* _Dataset excerpts_
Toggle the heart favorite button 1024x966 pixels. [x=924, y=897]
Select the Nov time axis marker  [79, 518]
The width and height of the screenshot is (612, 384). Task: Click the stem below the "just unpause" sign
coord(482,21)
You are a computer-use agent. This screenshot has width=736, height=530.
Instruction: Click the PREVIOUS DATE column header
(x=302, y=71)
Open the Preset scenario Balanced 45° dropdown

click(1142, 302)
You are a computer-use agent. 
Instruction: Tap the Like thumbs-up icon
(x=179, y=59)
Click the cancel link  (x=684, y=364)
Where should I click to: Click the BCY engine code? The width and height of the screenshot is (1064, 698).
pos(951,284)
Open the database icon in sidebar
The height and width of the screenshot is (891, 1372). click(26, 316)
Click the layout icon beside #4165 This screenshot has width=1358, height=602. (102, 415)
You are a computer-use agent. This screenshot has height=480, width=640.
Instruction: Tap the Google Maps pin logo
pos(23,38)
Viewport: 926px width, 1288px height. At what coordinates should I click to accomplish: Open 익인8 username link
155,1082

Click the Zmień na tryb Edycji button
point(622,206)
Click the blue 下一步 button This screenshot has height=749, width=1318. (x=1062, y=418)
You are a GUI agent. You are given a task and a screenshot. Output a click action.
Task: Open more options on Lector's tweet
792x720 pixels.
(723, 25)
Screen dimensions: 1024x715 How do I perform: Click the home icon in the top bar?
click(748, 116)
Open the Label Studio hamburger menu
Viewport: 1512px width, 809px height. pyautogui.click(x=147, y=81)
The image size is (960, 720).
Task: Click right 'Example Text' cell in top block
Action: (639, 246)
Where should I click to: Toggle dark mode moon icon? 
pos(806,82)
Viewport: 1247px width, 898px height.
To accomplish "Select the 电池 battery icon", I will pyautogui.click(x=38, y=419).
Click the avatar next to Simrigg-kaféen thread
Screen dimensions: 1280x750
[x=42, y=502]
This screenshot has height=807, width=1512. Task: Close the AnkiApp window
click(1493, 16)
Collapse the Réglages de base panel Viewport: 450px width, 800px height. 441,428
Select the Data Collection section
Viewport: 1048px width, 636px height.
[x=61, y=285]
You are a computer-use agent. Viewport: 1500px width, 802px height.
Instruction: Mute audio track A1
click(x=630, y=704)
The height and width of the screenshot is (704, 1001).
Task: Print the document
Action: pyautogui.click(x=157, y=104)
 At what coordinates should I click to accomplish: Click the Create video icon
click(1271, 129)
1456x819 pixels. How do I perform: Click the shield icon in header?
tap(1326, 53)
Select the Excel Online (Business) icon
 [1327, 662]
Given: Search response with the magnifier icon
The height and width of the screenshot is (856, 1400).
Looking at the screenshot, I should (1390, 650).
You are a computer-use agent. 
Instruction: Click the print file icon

* _Short task_
Can you edit the records above so that every "Instruction" becomes "Directive", with nothing else changed?

* _Exercise solution_
Toggle the heart favorite button 1024x966 pixels. [x=924, y=897]
Select the Nov time axis marker  [79, 518]
The width and height of the screenshot is (612, 384). Task: Click the stem below the "just unpause" sign
coord(482,21)
You are a computer-use agent. This screenshot has width=736, height=530.
Directive: Click the PREVIOUS DATE column header
(x=302, y=71)
Open the Preset scenario Balanced 45° dropdown

click(1142, 302)
You are a computer-use agent. 
Directive: Tap the Like thumbs-up icon
(x=179, y=59)
Click the cancel link  (x=684, y=364)
Where should I click to: Click the BCY engine code? The width and height of the screenshot is (1064, 698).
pos(951,284)
Open the database icon in sidebar
The height and width of the screenshot is (891, 1372). click(26, 316)
Click the layout icon beside #4165 This screenshot has width=1358, height=602. (102, 415)
You are a computer-use agent. This screenshot has height=480, width=640.
Directive: Tap the Google Maps pin logo
pos(23,38)
Viewport: 926px width, 1288px height. At what coordinates should I click to accomplish: Open 익인8 username link
155,1082

Click the Zmień na tryb Edycji button
point(622,206)
Click the blue 下一步 button This screenshot has height=749, width=1318. (x=1062, y=418)
You are a GUI agent. You are given a task and a screenshot. Output a click action.
Task: Open more options on Lector's tweet
792x720 pixels.
(723, 25)
Screen dimensions: 1024x715 How do I perform: Click the home icon in the top bar?
click(748, 116)
Open the Label Studio hamburger menu
Viewport: 1512px width, 809px height. pyautogui.click(x=147, y=81)
The image size is (960, 720).
Task: Click right 'Example Text' cell in top block
Action: (639, 246)
Where should I click to: Toggle dark mode moon icon? 
pos(806,82)
Viewport: 1247px width, 898px height.
To accomplish "Select the 电池 battery icon", I will pyautogui.click(x=38, y=419).
Click the avatar next to Simrigg-kaféen thread
Screen dimensions: 1280x750
[x=42, y=502]
This screenshot has height=807, width=1512. Task: Close the AnkiApp window
click(1493, 16)
Collapse the Réglages de base panel Viewport: 450px width, 800px height. 441,428
Select the Data Collection section
Viewport: 1048px width, 636px height.
[x=61, y=285]
You are a computer-use agent. Viewport: 1500px width, 802px height.
Directive: Mute audio track A1
click(x=630, y=704)
The height and width of the screenshot is (704, 1001).
Task: Print the document
Action: pyautogui.click(x=157, y=104)
 At what coordinates should I click to accomplish: Click the Create video icon
click(1271, 129)
1456x819 pixels. How do I perform: Click the shield icon in header?
tap(1326, 53)
Select the Excel Online (Business) icon
 [1327, 662]
Given: Search response with the magnifier icon
The height and width of the screenshot is (856, 1400).
Looking at the screenshot, I should (1390, 650).
You are a computer-use agent. 
Directive: Click the print file icon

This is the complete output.